Working Principle of Transformer:

The question is if there is no connection between Primary and Secondary windings and input is applied on Primary winding only then how the voltage appears on the Secondary winding. The answer is it is due to Mutual Induction. To understand the phenomenon of Mutual Induction we need to go through the Faraday’s Law of Induction.

An Overview of Faraday’s Law of Induction:

It is obvious that the when current flows through the coil it produces a magnetic field. Magnetic flux is the measure of magnetic field passing through an area. Therefore, magnetic field and magnetic flux are related to each other if one of them changes the other will also change.

According to Faraday’s Law of Induction an emf (Electromotive Fore) is induced in a coil when the magnetic flux is changing through it and the emf will remain until the magnetic flux is changing and it will die when the magnetic flux will become constant. It is obvious that the when current flows through the coil it produces a magnetic field. Magnetic flux is the measure of magnetic field passing through an area. Therefore, magnetic field and magnetic flux are related to each other if one of them changes the other will also change.

Mutual Induction (The Working Principle of Transformer):

Mutual Induction is the phenomenon in which magnetic flux of a coil is changed and emf is induced in another coil.
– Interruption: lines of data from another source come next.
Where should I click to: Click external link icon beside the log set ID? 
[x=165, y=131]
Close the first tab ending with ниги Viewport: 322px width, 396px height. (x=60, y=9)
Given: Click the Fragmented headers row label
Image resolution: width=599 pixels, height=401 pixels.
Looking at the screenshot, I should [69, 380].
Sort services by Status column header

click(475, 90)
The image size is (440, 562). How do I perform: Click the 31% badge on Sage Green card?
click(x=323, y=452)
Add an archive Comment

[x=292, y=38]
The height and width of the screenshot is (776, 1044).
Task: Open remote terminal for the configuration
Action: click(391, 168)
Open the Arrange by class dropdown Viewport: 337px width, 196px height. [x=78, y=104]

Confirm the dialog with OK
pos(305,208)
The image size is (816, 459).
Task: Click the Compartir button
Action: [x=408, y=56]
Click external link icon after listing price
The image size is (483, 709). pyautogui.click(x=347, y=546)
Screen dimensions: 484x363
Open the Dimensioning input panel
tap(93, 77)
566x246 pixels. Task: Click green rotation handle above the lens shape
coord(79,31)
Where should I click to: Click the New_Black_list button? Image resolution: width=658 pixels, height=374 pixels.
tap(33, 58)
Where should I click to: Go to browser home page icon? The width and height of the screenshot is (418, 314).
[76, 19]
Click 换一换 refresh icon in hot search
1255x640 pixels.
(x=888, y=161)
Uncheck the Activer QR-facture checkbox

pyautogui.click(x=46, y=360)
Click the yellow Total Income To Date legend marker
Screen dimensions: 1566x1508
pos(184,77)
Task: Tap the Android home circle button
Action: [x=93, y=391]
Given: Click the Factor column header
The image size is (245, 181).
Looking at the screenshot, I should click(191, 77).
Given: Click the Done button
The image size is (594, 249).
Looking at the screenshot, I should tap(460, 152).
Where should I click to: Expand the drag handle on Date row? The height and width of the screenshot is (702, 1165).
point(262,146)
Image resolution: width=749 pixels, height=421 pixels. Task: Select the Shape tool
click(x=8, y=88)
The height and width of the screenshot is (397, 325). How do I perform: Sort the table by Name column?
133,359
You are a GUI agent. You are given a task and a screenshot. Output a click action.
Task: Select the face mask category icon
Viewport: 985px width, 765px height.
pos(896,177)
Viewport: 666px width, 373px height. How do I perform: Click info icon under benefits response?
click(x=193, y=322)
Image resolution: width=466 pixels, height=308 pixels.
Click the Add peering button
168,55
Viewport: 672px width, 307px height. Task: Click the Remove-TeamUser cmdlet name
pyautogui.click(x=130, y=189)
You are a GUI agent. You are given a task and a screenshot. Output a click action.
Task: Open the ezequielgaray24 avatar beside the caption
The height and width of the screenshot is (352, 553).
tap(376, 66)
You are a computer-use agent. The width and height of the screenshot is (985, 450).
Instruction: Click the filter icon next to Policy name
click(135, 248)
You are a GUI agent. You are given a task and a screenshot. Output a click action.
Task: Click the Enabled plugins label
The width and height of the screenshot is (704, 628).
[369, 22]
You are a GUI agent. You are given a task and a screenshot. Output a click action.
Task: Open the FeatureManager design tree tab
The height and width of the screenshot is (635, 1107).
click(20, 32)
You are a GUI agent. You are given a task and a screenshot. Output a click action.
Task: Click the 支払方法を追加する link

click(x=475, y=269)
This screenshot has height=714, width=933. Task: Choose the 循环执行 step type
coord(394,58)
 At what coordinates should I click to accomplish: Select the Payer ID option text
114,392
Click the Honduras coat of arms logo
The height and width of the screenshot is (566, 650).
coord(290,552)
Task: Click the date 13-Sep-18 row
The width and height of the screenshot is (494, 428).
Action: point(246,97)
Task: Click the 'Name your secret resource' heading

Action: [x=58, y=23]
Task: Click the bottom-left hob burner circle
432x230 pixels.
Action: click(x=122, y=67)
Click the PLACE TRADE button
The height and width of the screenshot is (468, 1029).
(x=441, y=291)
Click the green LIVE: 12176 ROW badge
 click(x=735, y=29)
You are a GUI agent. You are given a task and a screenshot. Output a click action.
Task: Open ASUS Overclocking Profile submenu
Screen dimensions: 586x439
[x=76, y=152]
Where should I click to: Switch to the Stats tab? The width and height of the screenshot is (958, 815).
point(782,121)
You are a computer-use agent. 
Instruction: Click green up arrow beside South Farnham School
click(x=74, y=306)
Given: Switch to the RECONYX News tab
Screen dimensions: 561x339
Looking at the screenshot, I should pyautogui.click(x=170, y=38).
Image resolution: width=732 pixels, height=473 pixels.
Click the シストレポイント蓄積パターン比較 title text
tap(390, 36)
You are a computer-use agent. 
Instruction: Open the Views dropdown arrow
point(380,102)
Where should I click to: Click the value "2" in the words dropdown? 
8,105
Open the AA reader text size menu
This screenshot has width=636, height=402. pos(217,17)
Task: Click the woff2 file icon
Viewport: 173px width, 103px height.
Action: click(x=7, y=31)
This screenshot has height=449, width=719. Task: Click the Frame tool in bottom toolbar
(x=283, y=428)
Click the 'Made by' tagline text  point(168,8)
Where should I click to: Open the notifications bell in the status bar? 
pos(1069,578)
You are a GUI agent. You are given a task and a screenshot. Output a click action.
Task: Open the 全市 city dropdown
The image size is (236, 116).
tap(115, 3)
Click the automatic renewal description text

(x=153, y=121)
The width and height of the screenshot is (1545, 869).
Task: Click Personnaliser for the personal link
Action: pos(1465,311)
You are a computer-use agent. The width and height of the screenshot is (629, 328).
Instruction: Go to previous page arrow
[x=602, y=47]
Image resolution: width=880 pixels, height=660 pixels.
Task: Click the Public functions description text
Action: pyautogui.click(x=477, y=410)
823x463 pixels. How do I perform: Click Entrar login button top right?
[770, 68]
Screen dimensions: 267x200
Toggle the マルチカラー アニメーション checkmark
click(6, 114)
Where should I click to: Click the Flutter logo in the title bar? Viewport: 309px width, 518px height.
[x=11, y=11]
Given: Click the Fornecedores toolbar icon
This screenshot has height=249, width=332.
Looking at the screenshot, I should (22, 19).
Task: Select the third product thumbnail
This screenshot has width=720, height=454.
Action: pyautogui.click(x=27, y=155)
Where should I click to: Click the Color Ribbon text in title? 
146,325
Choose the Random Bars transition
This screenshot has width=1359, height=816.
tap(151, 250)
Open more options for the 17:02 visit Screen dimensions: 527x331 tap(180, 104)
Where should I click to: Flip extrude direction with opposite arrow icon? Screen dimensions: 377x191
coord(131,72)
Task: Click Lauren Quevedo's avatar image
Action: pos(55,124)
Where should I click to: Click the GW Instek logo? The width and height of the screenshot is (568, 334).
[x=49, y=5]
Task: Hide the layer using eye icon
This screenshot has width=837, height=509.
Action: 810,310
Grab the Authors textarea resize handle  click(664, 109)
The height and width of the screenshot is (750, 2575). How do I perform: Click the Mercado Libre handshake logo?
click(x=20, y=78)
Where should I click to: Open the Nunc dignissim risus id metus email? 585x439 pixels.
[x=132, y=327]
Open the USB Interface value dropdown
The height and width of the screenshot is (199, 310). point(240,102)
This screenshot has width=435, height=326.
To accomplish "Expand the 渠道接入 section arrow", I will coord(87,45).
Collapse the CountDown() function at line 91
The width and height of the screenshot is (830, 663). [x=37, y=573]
Now how do the magnetic flux is changed? The answer is simple, if there is change in current then there will be change in magnetic field as well because magnetic field is due to the current flowing through the coil and if magnetic field is changed then the magnetic flux is also changed. To produce change in DC current we need to create changes in magnitude which is done by installing a Rheostat (or Variable Resistor or Potentiometer) which is a tedious work but in the case of AC we don’t need to do anything as it is alternating current which is always changing.

Now if we need to do mutual induction, we need to apply ac voltage in a coil. For instance, consider the following figure,

Working Principle of Transformer

The alternating source is connected to Coil A which changes the magnetic field. If we bring Coil B near the magnetic field, then magnetic flux across Coil B will also change. According to Faraday’s Law, emf will be induced in coil B and it will be shown in the voltmeter. There is Air between the coils and coil and magnetic field. It is better to use a ferromagnetic material because the ability to carry magnetic field (permeability) of ferromagnetic material (like iron) is better than air. So, a core can be inserted in between.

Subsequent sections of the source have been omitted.